Half-time, and Braysfield Baptists were trailing two nil. Kate handed out cut oranges and advice. She returned to the touchline smelling strongly of juice and even colder than she'd realised.

Paul, who'd kept a remarkably discreet distance, presumably decided it was time to muscle in. ‘Are you going to strip off and put yourself on as a sub?' he asked.

She would not bite. ‘It'd be warmer than hanging round here. I'm going to have to get some Damart thermals if I'm going to do this every weekend. Come on, Marcus! It's just the same as on the carpark! Shoot! Ye-e-es!' She jumped up and down, hugging anyone handy – in this case Alec, who hugged her cheerfully back. ‘Another! Go on, you can do it!'

Braysfield surged back towards the opposition's goal. A professional referee might have blown for off-side but the ref – an opposition parent – was either blind or determined to show his impartiality. One of their backs scrambled the ball into touch.

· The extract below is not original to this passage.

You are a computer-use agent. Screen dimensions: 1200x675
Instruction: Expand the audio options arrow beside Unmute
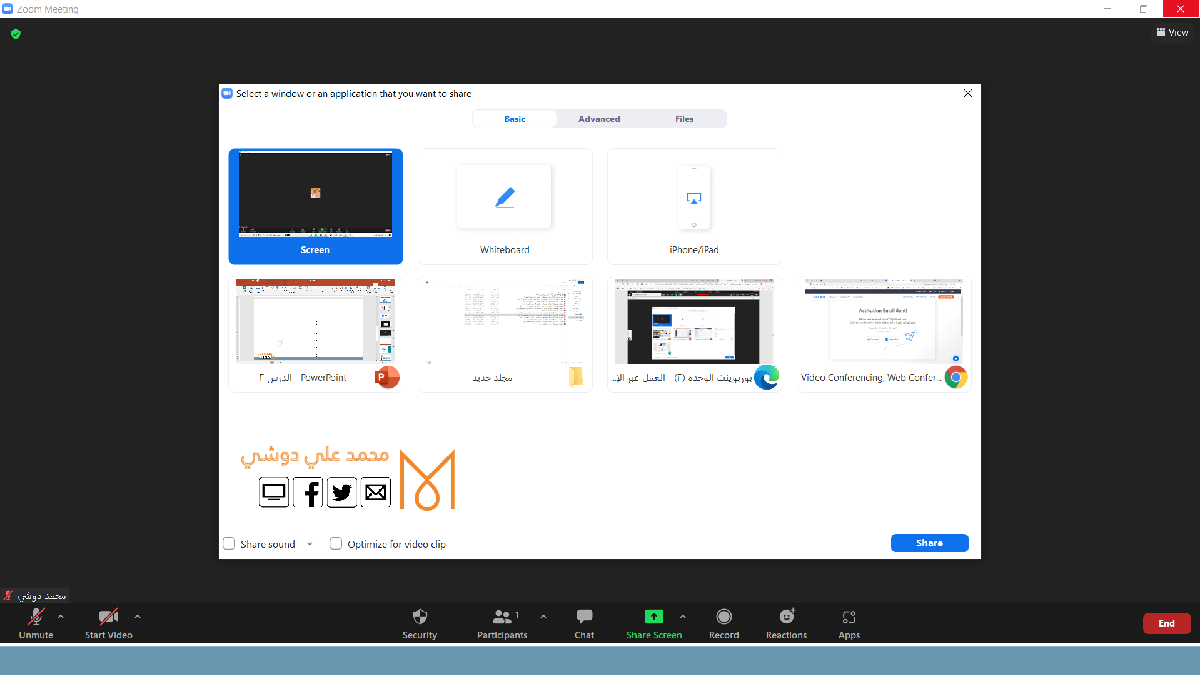61,617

‘Remember what I said about corners!' she yelled. ‘Stay cool! That's it!'

Sam lofted the ball towards the goal-mouth. Marcus, looking startled at finding himself such an easy chance, nonetheless touched it into the goal. There was an eruption of Braysfield parents.

‘Hey, d'you suppose that's a scout?' Derek grabbed her arm and pointed. A thickly jacketed figure lurking under sunglasses was picking his way towards them. Alongside was another, stockier figure. No sunglasses. But she'd never seen him smile before.